- QUOTED PASSAGE:

Words and the Power of the Spoken Word

Words and the Power of the Spoken Word

In 1999, while serving at a church in the Metro Toronto area, my wife had to do a hospital visit. At the same time, just after she parked the vehicle, a Bell Canada repairman was working in a switching station in Metro Toronto, and dropped his metal hammer. The metal hammer set off an electrical reaction so profound that it went through the phone lines and shut down bank machines, computer consoles and phone systems from central Ontario and in isolated spots all the way to Victoria, BC. This happened as year 2000 preparations were underway to save us from power-outages and system failures that would have left us in trouble in the winter!

What is a hammer to millions of consumers? By itself it is a small thing! Dropped in a switching box its impact is enormous. My wife couldn’t get money from the cash machine to pay when the electronic reader wouldn’t read her card. She couldn’t get out of the hospital.

  • What is a misplaced word? By itself, not much!
  • Dropped in the wrong place, its impact is enormous.


See how great a forest is set aflame by such a small fire. And the tongue is a fire, the very world of iniquity; the tongue is set among our members as that which defiles the entire body, and sets on fire the course of our life, and is set on fire by hell.

James 3:5b-6 NASB


Jan Sibelius was a great Finnish composer from the beginning of the 20th century. Sibelius knew about the power of the tongue to create or to destroy. One of his music students was giving a concert and it was poorly received by the critics. Sibelius read the reviews and realized that his student was going to be discouraged, to the point of giving up. So he walked up to him, put his arm around him and said, “Remember son, there is no city in the world where they have erected a statue to a critic!”

Wise advice from a master...

- PROVIDED DATA:
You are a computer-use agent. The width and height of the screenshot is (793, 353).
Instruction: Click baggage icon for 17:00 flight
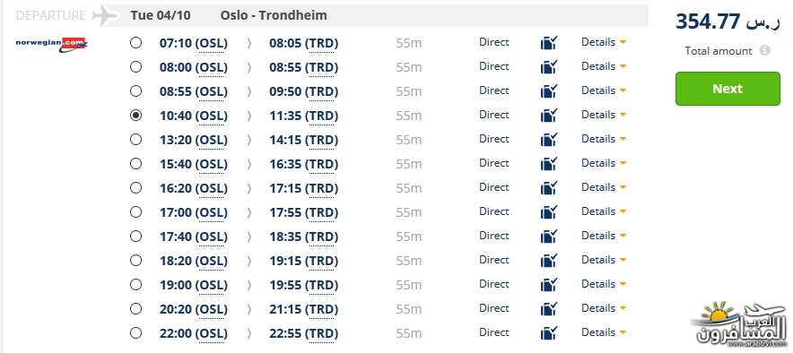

- REQUIRED TASKS:
a - From the piece on the power of the spoken word, list every kind of system it says the dropped hammer's electrical reaction shut down.
b - Continue the piece on the power of the spoken word, starting after its final line.

- EXPECTED RESULTS:
a -
- Bank machines
- Computer consoles
- Phone systems

b -
Sadly, Sibelius didn’t take his own advice. After a concert in which one of his symphonies was played, he heard some critics talking at an evening party. They were indicating in a mocking tone that his musical style was dated—old fashioned.

From the day of that party to his dying day, Sibelius never wrote another note!

An idle comment mentioned at an evening party, and a genius found himself so wounded that he never used his genius again!


The tongue can build people up, or it can destroy. It can be a boon to advance society, or it can be the thing that tears down the labor of years. James makes the point that the tongue is a delight and a downer, a source of life and death, praise and bitterness, blessing and cursing. That is the reality; the calling is something else. The use of our tongues is mixed to such an extent that it is well nigh impossible to control it—but control it we must, because the tongue is the key to passing through life successfully.

  • Tame the tongue and we can tame anything.
  • Sin with the tongue and not only we suffer; everyone who falls within the influence of those words does too.

A hammer took out millions of consumers. An idle comment can be a wrecking ball to a genius. When leveled at a child, it can destroy a child’s esteem or raise a genius! God is calling us to a controlled tongue, to a single-minded focus in our speech.